Gather every line of the data below that contains the string "Viewport", matching case exactly, and copy each line in full.

• [DATASET ENTRIES]:
■ ■ ■ ■

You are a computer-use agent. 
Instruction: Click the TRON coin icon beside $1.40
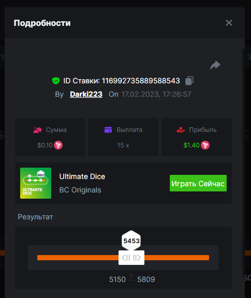point(205,145)
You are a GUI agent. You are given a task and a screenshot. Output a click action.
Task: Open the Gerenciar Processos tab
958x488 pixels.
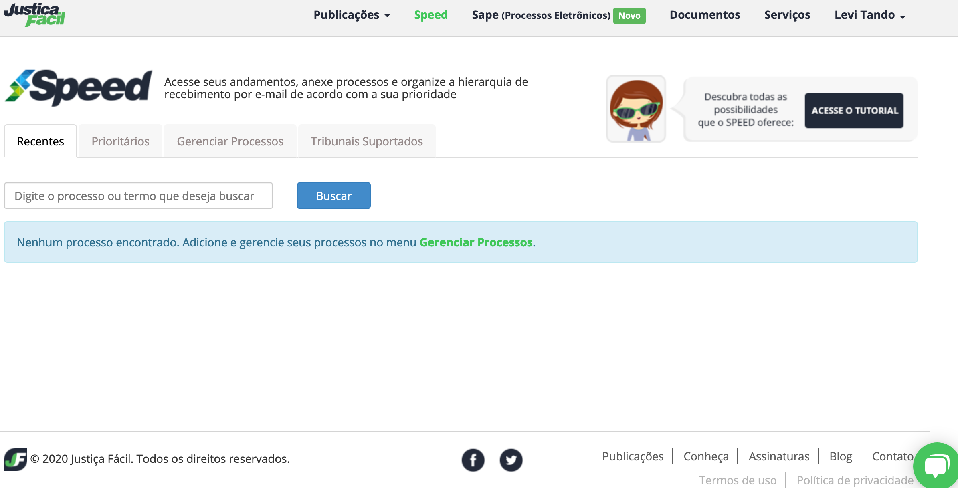[x=230, y=141]
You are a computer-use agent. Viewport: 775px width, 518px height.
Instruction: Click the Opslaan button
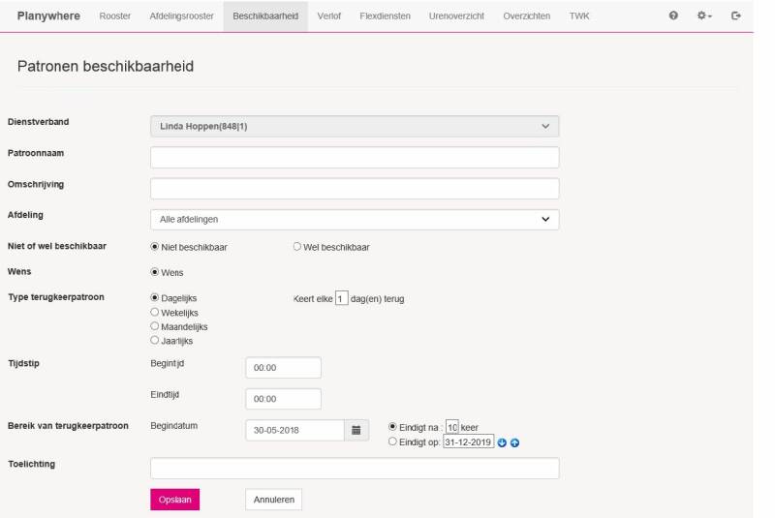click(174, 500)
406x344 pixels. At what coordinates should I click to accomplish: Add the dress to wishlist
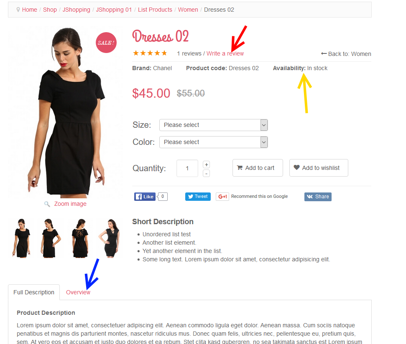319,168
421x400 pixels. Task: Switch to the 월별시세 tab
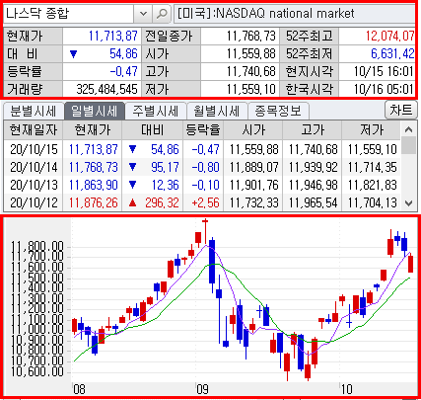tap(217, 111)
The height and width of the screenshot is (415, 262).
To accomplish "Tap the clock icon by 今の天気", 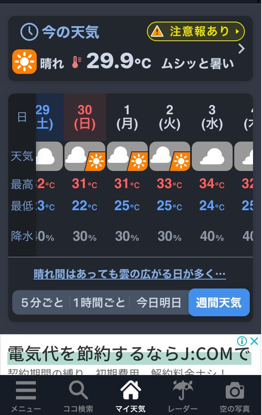I will click(x=29, y=32).
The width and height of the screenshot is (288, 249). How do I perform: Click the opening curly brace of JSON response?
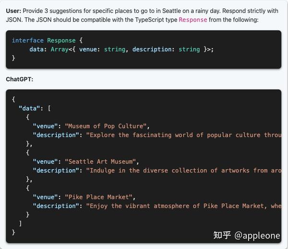[13, 100]
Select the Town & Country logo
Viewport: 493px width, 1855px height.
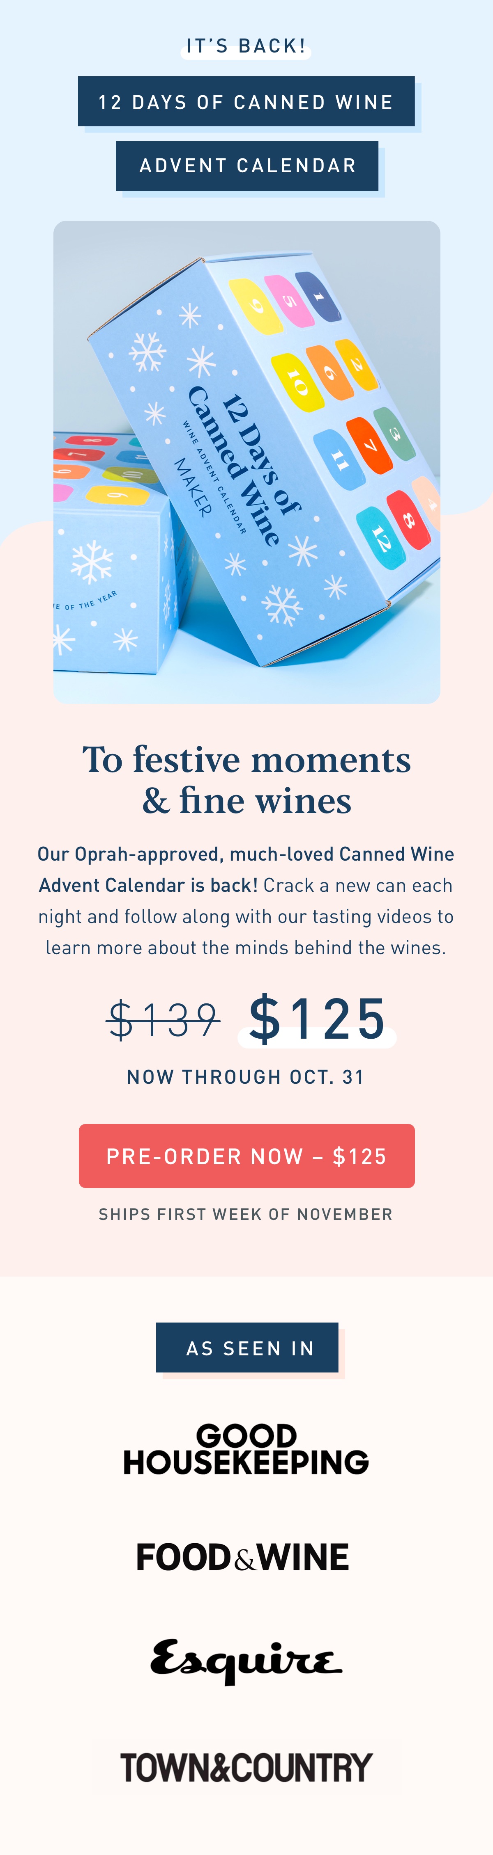(247, 1767)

■ ■ ■ ■

• [REPLY TO THE EXERCISE]:
You are a computer-use agent. Viewport: 775px width, 518px height.
Viewport: 493px width, 1855px height.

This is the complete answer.